Sabaton is undeniably one of the most successful bands when it comes to delivering historical themes, and it makes sense that they chose power metal from the start. Still, I feel that over time they’ve leaned more and more toward sounding like background music for an epic narration—and honestly, that gets boring for me. Why does it feel that way? Especially since I only know a handful of Sabaton songs to begin with.

Maybe it really just comes down to taste. Being served mid-tempo anthems across most of the eleven tracks makes this album feel like attending a Monday morning ceremony over and over again. Sure, “Templars,” placed up front, at least tries to dress itself up with choir layers—which, oddly enough, reminded me of ABBA’s “Lay All Your Love on Me.” Even after a full listen, I kept thinking that Sabaton might actually work better if they shifted genres, maybe toward pop or even post-punk, especially considering the less punchy drum sound and Joakim Brodén’s very dominant in baritone vocals here. Haha.

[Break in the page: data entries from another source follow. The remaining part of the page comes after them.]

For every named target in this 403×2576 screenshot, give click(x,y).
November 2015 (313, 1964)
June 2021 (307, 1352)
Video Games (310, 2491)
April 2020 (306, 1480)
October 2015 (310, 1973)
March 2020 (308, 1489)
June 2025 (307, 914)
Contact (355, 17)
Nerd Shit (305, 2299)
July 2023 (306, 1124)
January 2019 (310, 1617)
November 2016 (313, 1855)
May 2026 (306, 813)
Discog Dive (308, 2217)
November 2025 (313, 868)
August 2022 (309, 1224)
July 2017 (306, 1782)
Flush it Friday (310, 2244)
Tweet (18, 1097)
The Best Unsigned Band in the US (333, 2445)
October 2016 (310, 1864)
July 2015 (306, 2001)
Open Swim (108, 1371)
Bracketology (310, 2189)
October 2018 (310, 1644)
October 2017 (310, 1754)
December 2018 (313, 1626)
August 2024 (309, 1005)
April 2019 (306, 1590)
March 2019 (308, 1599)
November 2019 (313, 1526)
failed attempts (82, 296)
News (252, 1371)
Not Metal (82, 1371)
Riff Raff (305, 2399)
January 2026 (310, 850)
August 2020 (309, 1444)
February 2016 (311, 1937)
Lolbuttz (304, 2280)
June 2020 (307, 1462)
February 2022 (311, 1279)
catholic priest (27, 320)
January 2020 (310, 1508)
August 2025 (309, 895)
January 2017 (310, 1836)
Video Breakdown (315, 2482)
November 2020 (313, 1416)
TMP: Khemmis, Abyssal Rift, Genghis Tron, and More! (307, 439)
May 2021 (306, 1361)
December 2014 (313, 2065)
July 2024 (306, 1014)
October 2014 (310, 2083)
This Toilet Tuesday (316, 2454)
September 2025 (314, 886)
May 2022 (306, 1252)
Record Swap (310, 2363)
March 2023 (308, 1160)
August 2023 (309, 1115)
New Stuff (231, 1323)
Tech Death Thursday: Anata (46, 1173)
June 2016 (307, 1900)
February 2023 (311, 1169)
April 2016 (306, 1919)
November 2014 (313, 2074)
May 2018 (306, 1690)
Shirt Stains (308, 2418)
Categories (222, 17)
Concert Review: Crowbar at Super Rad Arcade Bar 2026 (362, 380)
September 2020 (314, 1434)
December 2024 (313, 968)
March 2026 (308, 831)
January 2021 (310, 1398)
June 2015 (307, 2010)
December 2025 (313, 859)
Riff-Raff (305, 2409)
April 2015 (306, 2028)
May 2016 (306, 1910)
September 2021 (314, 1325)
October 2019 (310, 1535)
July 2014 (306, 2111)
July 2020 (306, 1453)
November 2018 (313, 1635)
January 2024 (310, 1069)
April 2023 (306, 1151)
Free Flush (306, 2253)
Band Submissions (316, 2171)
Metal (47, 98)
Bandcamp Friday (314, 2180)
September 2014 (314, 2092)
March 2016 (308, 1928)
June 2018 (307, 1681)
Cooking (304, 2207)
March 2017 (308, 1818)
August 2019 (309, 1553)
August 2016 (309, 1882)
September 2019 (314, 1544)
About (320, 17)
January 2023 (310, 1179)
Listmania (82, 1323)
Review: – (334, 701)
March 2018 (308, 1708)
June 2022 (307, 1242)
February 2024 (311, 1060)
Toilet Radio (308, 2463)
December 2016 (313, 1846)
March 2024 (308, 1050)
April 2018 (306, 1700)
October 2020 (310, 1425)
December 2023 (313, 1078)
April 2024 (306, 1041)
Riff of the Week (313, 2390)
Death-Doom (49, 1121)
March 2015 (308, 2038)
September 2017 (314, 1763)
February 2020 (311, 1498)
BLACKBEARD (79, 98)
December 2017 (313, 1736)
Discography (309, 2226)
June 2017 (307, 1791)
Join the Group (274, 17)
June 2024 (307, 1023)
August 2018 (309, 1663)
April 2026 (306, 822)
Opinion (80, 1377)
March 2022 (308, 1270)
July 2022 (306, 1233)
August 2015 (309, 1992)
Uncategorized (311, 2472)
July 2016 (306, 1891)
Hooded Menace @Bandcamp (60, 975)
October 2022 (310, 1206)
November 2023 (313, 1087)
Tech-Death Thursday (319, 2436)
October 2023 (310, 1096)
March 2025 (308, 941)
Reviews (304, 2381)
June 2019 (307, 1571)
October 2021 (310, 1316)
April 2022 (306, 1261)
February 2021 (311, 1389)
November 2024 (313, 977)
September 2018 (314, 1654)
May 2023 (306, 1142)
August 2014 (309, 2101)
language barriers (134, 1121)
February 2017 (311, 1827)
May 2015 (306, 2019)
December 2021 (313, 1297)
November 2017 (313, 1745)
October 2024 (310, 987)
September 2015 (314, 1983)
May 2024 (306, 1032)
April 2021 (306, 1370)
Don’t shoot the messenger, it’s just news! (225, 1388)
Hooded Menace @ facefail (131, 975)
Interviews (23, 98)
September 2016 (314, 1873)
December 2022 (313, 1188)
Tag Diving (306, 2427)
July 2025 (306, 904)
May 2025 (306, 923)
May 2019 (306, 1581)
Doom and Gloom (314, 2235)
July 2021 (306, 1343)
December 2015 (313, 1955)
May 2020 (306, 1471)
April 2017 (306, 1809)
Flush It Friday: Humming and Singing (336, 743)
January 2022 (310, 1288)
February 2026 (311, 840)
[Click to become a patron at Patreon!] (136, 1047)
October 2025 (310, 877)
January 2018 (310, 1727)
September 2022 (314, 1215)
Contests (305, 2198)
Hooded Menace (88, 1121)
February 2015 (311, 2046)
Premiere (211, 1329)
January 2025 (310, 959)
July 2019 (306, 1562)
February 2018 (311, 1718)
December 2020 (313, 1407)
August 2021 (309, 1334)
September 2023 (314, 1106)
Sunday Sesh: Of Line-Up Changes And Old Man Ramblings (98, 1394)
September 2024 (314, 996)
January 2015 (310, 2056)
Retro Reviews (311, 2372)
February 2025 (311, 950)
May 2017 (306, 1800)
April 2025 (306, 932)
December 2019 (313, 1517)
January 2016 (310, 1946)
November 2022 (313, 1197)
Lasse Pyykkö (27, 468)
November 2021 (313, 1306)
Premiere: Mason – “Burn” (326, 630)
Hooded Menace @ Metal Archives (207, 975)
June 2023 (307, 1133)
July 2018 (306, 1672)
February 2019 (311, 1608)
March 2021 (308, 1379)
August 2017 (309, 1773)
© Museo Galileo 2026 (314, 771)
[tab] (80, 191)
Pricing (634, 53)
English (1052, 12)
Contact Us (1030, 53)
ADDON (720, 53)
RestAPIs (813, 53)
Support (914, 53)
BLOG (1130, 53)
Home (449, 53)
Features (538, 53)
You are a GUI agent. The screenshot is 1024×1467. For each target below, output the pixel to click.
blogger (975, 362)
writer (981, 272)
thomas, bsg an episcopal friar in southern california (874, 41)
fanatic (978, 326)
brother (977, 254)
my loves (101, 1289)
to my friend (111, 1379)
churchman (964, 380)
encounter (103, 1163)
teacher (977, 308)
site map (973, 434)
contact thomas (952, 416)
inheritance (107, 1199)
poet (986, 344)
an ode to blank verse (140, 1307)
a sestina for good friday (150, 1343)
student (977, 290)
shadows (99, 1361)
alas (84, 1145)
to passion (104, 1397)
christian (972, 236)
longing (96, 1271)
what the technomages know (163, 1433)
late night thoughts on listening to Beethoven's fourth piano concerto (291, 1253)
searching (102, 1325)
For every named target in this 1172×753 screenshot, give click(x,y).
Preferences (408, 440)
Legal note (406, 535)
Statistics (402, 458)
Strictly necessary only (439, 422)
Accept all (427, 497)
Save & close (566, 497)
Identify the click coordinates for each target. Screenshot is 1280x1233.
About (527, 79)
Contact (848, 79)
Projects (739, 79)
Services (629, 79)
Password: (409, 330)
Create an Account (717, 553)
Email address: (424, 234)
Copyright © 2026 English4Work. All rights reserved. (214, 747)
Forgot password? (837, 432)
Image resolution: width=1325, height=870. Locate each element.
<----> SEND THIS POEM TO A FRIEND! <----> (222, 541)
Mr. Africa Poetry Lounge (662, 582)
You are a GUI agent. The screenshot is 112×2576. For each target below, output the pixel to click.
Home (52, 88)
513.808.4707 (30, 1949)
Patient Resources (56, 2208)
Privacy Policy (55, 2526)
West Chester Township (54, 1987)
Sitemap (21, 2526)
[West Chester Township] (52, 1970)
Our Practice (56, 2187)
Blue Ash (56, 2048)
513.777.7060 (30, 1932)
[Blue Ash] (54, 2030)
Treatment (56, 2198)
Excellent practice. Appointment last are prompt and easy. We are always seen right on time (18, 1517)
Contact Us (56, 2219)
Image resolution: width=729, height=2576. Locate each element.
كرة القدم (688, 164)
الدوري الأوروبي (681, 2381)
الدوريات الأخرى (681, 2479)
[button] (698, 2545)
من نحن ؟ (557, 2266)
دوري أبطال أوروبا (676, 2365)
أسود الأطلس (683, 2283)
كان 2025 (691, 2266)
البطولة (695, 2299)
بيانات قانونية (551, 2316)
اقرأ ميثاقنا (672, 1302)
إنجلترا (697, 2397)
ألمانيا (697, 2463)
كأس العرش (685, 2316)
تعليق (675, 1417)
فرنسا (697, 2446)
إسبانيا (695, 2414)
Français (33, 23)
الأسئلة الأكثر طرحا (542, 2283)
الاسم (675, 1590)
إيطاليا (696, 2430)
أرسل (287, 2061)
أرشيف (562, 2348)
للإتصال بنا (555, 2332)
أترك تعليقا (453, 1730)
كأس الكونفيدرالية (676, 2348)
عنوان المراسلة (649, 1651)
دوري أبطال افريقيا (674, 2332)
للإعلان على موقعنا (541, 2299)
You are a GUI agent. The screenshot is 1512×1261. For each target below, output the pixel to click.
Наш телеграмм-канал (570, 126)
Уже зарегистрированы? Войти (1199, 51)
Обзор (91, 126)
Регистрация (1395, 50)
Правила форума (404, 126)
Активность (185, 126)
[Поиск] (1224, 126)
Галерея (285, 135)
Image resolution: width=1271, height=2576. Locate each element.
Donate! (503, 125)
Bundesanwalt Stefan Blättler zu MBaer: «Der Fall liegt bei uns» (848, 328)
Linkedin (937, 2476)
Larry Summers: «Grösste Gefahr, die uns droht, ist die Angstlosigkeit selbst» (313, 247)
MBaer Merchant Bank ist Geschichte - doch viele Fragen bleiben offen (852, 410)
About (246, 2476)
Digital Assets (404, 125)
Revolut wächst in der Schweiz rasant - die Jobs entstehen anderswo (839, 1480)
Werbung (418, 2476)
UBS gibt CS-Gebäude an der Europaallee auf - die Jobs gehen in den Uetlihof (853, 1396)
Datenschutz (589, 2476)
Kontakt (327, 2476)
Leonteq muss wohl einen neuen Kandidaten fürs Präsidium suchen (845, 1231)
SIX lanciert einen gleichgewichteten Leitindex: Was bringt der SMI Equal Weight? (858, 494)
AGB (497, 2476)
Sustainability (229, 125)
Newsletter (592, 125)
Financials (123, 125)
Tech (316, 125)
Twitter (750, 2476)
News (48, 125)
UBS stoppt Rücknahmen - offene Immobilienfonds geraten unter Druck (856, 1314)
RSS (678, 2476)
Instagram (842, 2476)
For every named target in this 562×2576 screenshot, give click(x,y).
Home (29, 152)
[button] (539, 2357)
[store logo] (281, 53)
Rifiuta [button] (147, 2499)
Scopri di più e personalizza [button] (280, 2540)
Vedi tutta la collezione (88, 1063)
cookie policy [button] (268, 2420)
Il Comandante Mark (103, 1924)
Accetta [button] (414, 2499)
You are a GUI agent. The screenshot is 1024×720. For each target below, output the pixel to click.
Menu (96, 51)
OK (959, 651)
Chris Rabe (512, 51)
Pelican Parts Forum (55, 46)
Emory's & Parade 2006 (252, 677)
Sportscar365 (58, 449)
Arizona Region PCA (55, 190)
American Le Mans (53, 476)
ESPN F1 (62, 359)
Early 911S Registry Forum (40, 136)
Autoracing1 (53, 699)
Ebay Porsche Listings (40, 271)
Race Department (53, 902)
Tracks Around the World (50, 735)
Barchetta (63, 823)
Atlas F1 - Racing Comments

Then there’s “Lightning at the Gates,” which feels like a straight clone of “The Lost Battalion,” with a chorus that, in my head, adds a slowed-down hint of Alestorm’s “Keelhauled.”

As the third Sabaton release I’ve tried, Legends only offers two tracks that feel genuinely energetic: “Hordes of Khan” and “Maid of Steel.” Of those two, “Maid of Steel” is the only one that immediately grabbed my attention on first listen; the other took a while to sink in.

So, in the end, Legends was lucky enough to be played at 1 a.m., which helped me sit through the entire album thanks to a vague gothic/post-punk vibe I somehow felt—sorry if that’s an exaggeration—instead of truly engaging with epic historical storytelling. Unfortunately, the lyrics themselves didn’t land effectively for me in my current state. As a result, this isn’t a Sabaton album I find particularly compelling.